W Reszlu od lat organizowane są mające przyciągać turystów spektakle w ramach jakże popularnych w Polsce historycznych rekonstrukcji. Plenerowy spektakl polegający na odegraniu ku radości gawiedzi spalenia na stosie uduszonej wcześniej i wielokrotnie gwałconej przez mieszkańców miasteczka kobiety jest doprawdy szokującą aberracją umysłową nawet jak na polskie standardy. Niemal dekadę temu próbowała przeciw jednej z podobnych inscenizacji protestować Elżbieta Radziszewska, pełnomocniczka rządu ds. równego traktowania, ale nie znalazła zrozumienia ani w osobie burmistrza, ani reżyserującego owe dzieło wspomnianego już dyrektora ośrodka kultury, który zapewniał dziennikarzy: „Nie epatowaliśmy scenami okrutnej śmierci ani nie gloryfikowaliśmy dyskryminacji kobiet”. O haniebnych konsekwencjach takich „zabaw” pisze w swojej świetnej, wydanej przez krakowski Karakter książce „Czarownice. Niezwyciężona siła kobiet” Mona Chollet, zwracając uwagę, że pod płaszczykiem popkulturalnego przedstawiania czarownic jest tak naprawdę „aura najgorszej niesławy, podejrzeń i kłamliwych zarzutów, odpowiedzialnych za tortury i śmierć dziesiątek tysięcy kobiet”. Szczególnie tych, które nie posiadały ani odpowiedniej społecznej pozycji, ani kapitału kulturowego. Michał Rauszer w rewelacyjnych „Bękartach pańszczyzny. Historii buntów chłopskich” (Wydawnictwo RM) zauważa, że podejrzenie chłopek o czary mogło spowodować banicję lub śmierć, a z drugiej strony strach pana, który w obawie przed rzuceniem uroku omijał taką kobietę i jej bliskich szerokim łukiem. Nie był to jednakowoż przypadek Barbary Zdunk, którą ubrano w baśniowy niemal kostium czarownicy, choć nią nie była.
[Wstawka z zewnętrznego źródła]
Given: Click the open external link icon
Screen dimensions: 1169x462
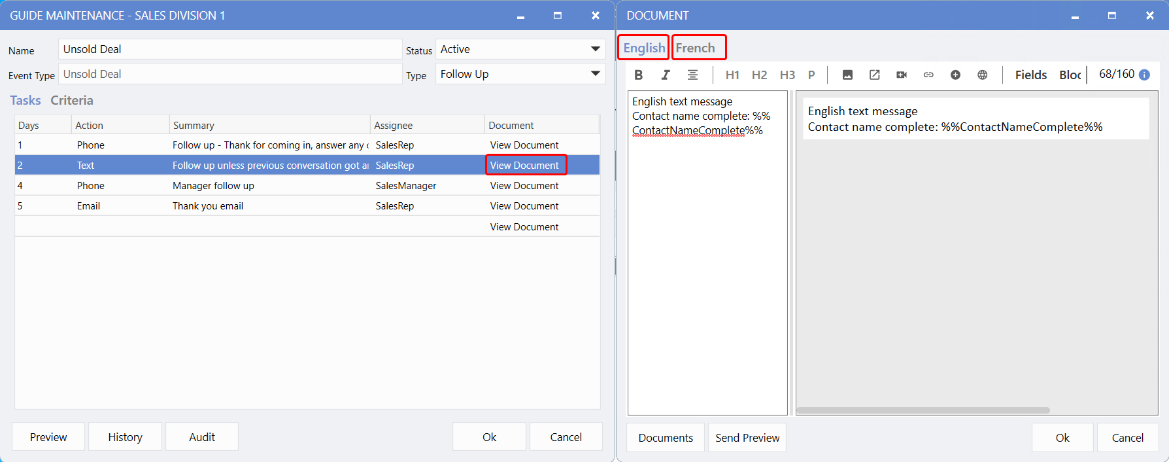Looking at the screenshot, I should pos(874,75).
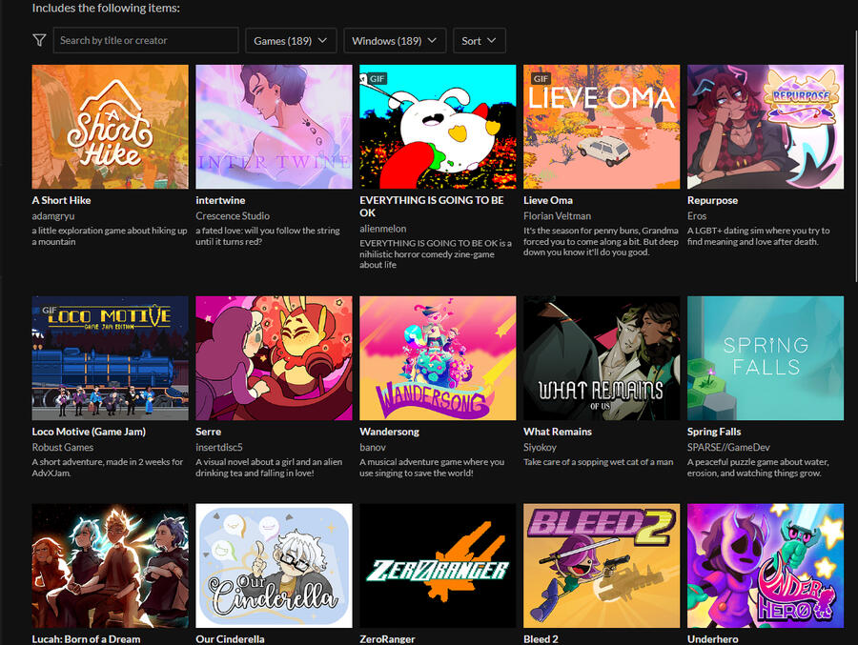Focus the search by title or creator field
Viewport: 858px width, 645px height.
click(145, 41)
Profesor Jacek Wijaczka, historyk z Uniwersytetu Mikołaja Kopernika w Toruniu i autor „Procesów o czary w Prusach Książęcych w XVI-XVIII wieku” (książka ta jest jednym z dowodów w teatralnym śledztwie), uważa, nie on jeden zresztą, że ostatnią kobietą w Europie skazaną sądownie i straconą za czary była w 1782 roku Szwajcarka Anna Göldi.

Dzisiaj kobiet, przynajmniej w naszej części świata, już się o czary nie oskarża, nie więzi, nie przypala, nie łamie kołem, nie nakłuwa, nie topi, ale nadal się kobiety podejrzewa – gdy były molestowane czy gwałcone – o kłamstwo, manipulację, chęć zaistnienia. Bo pewnie „zachęcały” zbyt dużym dekoltem, bo prowadzą bogate życie erotyczne, bo korzystały z pomocy psychologa, więc pewnie są niezrównoważone. Lista nie ma końca. Ponad dwa wieki po śmierci gwałconej, a potem zamordowanej Barbary Zdunk wiele kobiet, ofiar przemocy, nadal sobie mówi: „I tak nikt mi nie uwierzy”.